◆ **Work to be completed**: Everything from the line with "Collapse the 概要 summary section" to the final line of the entries is to be set down exactly, except the pictures.

◆ **Record excerpts**:
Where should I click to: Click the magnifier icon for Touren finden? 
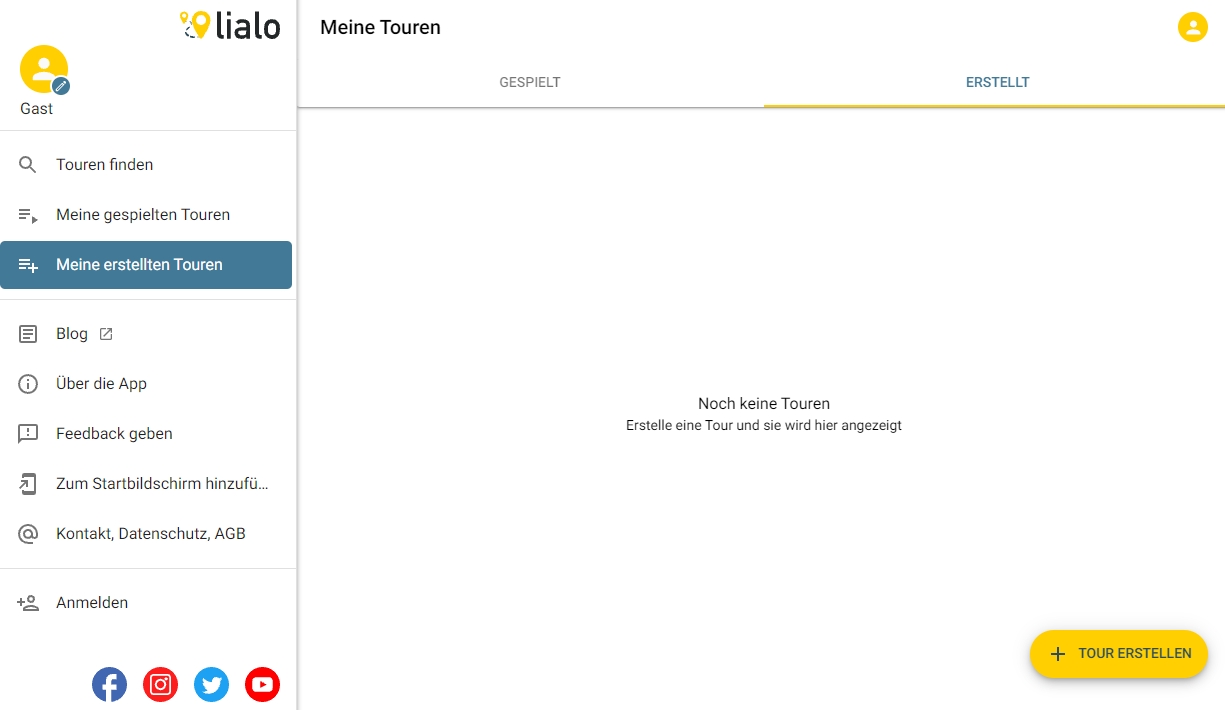[x=28, y=165]
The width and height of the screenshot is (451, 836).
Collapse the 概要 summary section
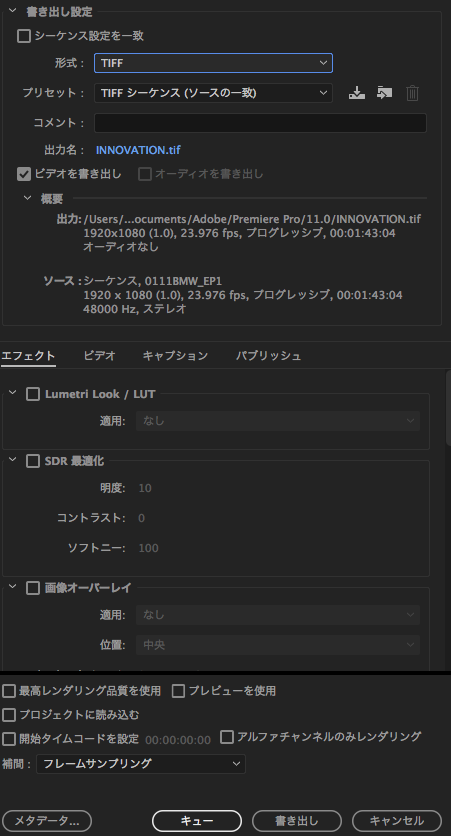[x=28, y=198]
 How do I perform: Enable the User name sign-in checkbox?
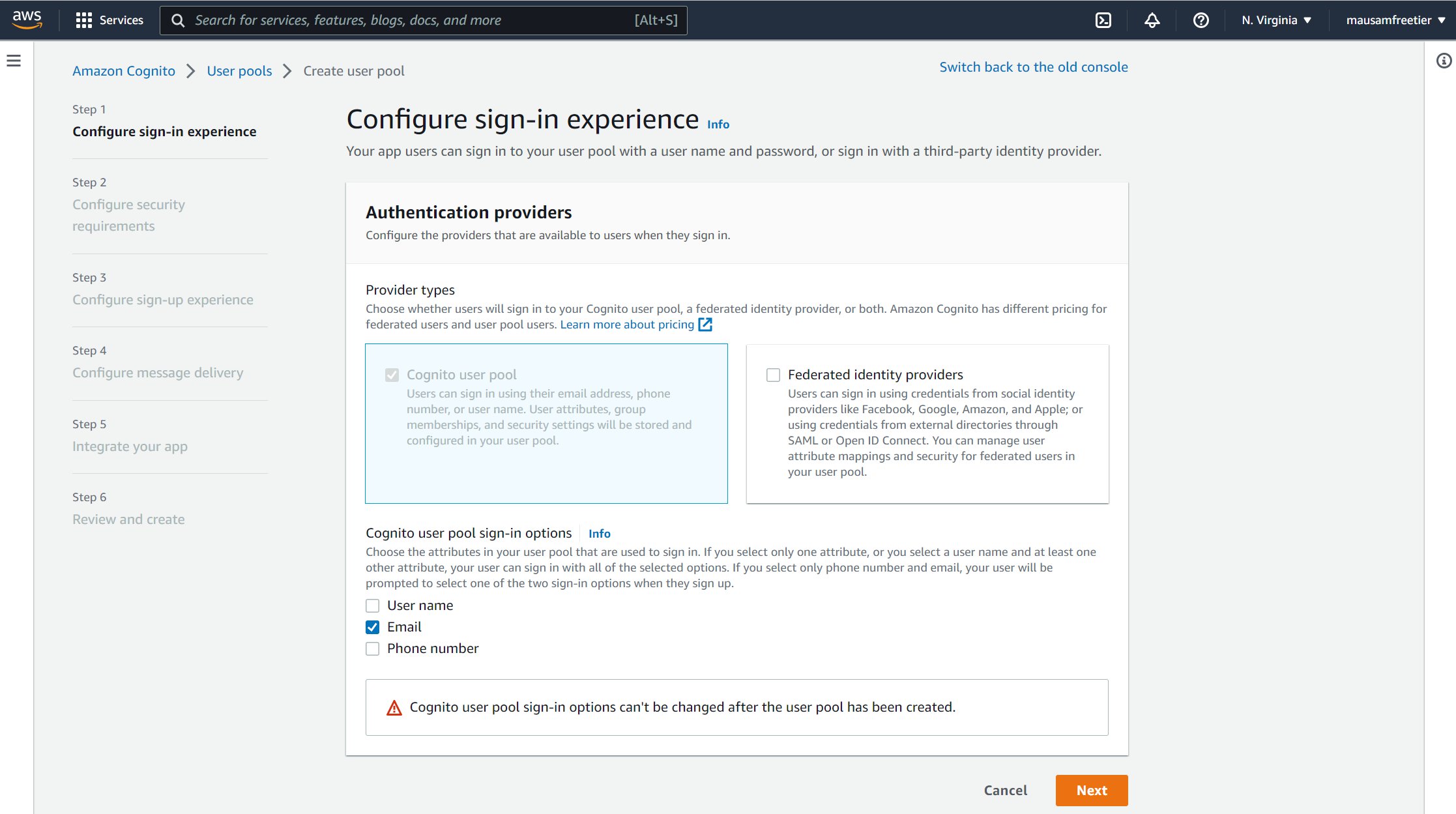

◆ **Answer box**:
Collapse the 概要 summary section
[x=28, y=198]
 How do I perform: Enable the User name sign-in checkbox?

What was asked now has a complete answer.